Bunun bilincinde olan onurlu Abhazlar Diaspora da seslerini yükseltmiş, ilkeli tavırlarını ortaya koymuş, Abhaz yönetimine de gerekli mesajı vermiştir. Fatih Beyin son yazısında belirttiği Avrupa demoktasisinin Demokrasi olmadığını anlatmak, Avrupaya köle satılan bizlerin görevidir. Sözde Avrupa Demokrasisini Abhazyaya ihraç etmeye çalışan diasporaya dur demek, bunun diaspora ayağını kesmek, bizim görevimizdir.

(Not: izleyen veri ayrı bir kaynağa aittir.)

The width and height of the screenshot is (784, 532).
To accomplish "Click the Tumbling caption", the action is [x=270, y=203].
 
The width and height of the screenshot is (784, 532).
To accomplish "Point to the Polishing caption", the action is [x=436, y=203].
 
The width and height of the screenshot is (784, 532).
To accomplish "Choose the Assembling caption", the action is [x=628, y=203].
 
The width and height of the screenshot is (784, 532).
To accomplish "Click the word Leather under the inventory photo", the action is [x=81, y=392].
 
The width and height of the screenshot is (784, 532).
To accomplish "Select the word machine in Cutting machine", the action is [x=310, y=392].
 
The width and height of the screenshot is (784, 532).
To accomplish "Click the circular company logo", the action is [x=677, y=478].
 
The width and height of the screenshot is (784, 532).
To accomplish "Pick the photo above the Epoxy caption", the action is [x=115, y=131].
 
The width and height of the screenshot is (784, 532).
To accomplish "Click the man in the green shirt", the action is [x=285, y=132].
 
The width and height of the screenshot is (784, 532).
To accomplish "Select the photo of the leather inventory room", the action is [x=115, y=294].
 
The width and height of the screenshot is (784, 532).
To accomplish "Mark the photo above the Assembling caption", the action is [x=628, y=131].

Bulunduğumuz her alanda hem emperyalist çıkarların ardında durup, hemde bunlar anlaşıyorlar demek lüksümüz yoktur. Bir devlet yaşamak ve varlığını korumak için, elindeki malzemeleri değerlendirmek zorundadır. Bu malzemeler çürükse kimse ona, bu çürük binayı neden yaptın diyemez.
Onurlu Adige Bayanları, onurlu tavır alarak, işi söylencelere bırakmak yerine, açıkça beyanda bulunmalı, kendilerininde, kendilerinin işbirlikçi yöntemini reddeden Abhazlarında düşmanı olan bu insanları sergileme yoluna gitmelidirler. Bu tutum hiçbir şekilde savunulamaz. Bu durumdan yola çıkılarakta, hiçbir biçimde genelleme yapılamaz o Abhazların Adları vardır.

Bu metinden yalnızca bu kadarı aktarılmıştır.